── Provided material ──

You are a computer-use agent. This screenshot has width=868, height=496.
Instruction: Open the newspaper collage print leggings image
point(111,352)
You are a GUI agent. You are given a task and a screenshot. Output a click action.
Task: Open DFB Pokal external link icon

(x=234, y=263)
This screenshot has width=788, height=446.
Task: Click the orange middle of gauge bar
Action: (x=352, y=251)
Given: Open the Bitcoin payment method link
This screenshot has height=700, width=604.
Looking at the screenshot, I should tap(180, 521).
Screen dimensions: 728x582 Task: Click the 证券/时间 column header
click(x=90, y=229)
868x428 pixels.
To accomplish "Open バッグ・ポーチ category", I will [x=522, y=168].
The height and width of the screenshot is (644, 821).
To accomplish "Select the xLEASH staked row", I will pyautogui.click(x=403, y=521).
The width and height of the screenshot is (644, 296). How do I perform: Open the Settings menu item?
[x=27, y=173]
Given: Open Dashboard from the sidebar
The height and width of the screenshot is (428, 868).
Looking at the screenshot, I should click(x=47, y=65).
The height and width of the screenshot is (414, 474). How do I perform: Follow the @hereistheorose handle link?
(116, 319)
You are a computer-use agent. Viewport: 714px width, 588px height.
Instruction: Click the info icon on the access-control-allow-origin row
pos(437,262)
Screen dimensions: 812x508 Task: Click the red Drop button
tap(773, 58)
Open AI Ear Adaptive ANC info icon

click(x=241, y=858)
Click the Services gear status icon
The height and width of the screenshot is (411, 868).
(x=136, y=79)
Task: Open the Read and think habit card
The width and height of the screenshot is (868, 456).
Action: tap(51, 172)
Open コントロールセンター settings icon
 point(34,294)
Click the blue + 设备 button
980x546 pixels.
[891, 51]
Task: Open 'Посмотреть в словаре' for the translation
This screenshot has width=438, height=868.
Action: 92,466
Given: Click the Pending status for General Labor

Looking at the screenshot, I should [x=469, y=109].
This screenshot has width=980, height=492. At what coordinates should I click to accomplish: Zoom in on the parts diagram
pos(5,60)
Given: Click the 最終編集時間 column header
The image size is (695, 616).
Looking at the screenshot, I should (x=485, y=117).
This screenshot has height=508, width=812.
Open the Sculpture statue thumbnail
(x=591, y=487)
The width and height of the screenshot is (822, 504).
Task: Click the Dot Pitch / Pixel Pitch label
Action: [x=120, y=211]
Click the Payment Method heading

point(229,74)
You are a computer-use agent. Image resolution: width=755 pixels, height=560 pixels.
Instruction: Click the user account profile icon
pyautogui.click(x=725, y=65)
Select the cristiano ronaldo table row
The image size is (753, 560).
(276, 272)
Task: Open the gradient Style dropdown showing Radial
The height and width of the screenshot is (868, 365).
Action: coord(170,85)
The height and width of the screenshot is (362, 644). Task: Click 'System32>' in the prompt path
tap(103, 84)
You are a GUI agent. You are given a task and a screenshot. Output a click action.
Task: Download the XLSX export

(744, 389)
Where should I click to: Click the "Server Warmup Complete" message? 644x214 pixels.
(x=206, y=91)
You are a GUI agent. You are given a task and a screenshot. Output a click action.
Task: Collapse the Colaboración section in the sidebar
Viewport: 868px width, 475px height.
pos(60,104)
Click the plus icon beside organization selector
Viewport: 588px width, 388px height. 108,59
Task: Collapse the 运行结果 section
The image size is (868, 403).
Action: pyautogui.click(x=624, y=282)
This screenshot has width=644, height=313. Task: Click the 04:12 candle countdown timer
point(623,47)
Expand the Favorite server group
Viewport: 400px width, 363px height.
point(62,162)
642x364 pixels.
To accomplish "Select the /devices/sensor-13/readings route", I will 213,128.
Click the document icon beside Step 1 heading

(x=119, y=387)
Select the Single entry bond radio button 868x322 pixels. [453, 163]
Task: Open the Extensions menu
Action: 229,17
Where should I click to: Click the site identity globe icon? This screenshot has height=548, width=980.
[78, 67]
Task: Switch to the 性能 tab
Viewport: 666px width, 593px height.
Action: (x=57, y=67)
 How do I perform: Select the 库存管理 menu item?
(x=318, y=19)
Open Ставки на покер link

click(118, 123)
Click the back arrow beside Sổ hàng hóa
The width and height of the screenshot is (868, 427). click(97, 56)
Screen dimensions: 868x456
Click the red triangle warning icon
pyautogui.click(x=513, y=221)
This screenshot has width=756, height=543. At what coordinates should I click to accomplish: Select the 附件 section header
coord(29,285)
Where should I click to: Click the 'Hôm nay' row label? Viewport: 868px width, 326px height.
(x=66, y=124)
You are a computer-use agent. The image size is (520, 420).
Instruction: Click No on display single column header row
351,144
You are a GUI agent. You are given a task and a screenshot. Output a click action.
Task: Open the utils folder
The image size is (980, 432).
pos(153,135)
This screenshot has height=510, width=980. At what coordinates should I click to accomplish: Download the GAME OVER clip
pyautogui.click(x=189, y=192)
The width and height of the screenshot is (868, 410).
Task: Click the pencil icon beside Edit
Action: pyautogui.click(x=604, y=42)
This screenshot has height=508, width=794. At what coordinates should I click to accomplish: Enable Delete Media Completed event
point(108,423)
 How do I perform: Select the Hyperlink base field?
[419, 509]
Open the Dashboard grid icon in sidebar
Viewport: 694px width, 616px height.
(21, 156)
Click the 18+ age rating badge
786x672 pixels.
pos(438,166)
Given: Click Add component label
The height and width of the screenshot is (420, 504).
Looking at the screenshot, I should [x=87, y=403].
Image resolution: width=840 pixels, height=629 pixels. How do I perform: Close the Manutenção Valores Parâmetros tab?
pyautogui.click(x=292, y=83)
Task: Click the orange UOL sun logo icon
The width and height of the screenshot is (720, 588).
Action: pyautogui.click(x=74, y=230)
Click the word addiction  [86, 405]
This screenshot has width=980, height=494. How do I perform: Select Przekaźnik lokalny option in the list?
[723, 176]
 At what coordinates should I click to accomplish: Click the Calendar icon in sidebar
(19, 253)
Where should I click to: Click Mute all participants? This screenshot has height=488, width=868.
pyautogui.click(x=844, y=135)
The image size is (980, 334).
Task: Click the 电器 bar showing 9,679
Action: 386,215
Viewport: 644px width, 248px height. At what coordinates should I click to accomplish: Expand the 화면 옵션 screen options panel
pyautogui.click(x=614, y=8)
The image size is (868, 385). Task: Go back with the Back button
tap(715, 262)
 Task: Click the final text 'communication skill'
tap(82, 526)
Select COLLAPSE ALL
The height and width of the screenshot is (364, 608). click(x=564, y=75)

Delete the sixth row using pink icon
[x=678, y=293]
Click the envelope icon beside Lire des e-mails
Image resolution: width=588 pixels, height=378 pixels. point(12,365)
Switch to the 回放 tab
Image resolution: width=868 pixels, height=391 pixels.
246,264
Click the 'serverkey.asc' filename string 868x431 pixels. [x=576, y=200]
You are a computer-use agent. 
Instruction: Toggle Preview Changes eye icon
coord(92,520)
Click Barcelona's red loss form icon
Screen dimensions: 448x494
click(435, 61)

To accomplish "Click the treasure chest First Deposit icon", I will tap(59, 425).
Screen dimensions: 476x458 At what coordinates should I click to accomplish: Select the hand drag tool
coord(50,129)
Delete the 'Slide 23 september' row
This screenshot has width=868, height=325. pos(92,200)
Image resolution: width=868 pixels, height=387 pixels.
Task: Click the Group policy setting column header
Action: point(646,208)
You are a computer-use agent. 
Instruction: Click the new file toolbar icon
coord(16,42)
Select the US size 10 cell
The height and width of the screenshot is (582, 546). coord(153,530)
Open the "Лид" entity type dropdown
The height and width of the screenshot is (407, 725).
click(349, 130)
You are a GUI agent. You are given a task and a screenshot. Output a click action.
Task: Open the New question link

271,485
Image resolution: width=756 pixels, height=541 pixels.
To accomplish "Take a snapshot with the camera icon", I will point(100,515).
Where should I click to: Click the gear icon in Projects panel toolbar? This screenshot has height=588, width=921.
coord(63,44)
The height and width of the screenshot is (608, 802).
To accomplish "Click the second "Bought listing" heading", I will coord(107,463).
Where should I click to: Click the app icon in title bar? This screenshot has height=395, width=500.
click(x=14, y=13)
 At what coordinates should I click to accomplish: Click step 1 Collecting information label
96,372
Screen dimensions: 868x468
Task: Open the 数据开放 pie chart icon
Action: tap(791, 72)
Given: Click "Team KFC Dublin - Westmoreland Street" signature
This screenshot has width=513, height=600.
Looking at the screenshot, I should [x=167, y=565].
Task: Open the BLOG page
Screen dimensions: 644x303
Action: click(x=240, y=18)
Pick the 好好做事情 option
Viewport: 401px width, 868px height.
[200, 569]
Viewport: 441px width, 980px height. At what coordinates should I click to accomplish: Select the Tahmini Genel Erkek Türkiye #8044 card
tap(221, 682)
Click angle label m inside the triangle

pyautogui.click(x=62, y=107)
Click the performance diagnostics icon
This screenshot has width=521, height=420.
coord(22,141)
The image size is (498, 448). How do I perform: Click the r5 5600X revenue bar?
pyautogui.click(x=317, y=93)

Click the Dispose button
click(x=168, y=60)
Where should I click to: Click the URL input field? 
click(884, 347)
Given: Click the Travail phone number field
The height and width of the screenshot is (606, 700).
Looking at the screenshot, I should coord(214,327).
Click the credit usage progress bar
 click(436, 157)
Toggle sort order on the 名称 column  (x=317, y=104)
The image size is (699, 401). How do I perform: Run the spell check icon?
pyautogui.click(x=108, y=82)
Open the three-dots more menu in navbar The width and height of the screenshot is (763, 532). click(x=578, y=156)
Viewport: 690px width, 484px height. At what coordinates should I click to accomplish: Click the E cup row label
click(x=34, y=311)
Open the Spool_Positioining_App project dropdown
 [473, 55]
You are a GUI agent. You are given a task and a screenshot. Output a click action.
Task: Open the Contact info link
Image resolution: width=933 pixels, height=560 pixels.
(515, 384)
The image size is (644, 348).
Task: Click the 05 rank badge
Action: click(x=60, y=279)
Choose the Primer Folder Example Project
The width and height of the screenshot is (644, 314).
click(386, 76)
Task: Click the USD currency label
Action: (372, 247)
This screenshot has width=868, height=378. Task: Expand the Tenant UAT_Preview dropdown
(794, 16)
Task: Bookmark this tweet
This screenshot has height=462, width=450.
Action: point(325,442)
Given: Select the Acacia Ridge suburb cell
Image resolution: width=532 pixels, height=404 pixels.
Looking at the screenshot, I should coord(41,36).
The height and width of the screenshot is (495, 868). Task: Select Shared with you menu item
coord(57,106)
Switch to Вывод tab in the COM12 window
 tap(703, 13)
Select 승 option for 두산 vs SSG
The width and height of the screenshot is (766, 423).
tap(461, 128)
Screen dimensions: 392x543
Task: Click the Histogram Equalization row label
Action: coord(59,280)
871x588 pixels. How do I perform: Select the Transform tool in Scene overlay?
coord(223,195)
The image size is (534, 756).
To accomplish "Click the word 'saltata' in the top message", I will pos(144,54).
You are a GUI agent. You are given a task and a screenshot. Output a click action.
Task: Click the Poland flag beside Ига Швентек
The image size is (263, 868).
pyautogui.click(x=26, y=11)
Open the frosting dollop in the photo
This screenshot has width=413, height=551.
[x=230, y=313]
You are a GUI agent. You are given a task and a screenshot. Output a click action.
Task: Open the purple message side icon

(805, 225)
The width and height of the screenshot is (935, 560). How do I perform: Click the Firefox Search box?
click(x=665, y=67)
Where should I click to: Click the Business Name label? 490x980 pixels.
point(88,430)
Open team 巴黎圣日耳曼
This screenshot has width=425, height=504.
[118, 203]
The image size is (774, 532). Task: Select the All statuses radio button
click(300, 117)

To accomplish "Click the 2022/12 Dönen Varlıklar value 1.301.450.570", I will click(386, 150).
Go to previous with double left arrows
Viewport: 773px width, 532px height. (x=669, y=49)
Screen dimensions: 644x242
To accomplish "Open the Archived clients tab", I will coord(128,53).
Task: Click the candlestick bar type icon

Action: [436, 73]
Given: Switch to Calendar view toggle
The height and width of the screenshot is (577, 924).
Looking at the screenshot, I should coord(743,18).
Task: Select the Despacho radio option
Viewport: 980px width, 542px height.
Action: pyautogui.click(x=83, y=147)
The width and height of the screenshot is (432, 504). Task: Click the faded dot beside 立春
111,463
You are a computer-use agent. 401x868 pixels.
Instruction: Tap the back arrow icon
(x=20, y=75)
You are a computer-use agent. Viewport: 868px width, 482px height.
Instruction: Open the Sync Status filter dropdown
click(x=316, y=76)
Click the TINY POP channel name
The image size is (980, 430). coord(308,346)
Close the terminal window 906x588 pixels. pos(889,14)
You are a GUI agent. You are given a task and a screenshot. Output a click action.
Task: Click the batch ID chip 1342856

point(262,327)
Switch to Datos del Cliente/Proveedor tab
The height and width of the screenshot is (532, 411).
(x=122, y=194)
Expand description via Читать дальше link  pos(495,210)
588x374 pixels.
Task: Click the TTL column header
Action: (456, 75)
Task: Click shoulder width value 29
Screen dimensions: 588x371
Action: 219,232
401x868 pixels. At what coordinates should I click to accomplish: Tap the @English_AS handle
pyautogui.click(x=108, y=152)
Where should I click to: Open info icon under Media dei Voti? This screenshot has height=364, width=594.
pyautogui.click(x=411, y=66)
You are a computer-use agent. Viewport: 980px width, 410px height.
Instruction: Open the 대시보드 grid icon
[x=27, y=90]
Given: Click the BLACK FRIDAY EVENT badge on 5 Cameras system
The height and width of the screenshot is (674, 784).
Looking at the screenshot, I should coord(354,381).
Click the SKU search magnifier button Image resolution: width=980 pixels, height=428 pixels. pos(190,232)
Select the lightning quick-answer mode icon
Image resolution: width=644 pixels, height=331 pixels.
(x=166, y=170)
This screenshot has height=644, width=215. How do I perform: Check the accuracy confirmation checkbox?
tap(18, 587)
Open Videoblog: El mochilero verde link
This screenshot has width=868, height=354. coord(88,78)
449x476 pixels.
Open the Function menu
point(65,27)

───

■ Exercise objective ■
Among the lines above, return those that contain the string "computer".

■ Completed task ■
You are a computer-use agent. This screenshot has width=868, height=496.
You are a computer-use agent. Viewport: 714px width, 588px height.
You are a computer-use agent. Image resolution: width=755 pixels, height=560 pixels.
You are a computer-use agent. The image size is (520, 420).
You are a computer-use agent. 
You are a computer-use agent. 
You are a computer-use agent. 401x868 pixels.
You are a computer-use agent. Viewport: 868px width, 482px height.
You are a computer-use agent. Viewport: 980px width, 410px height.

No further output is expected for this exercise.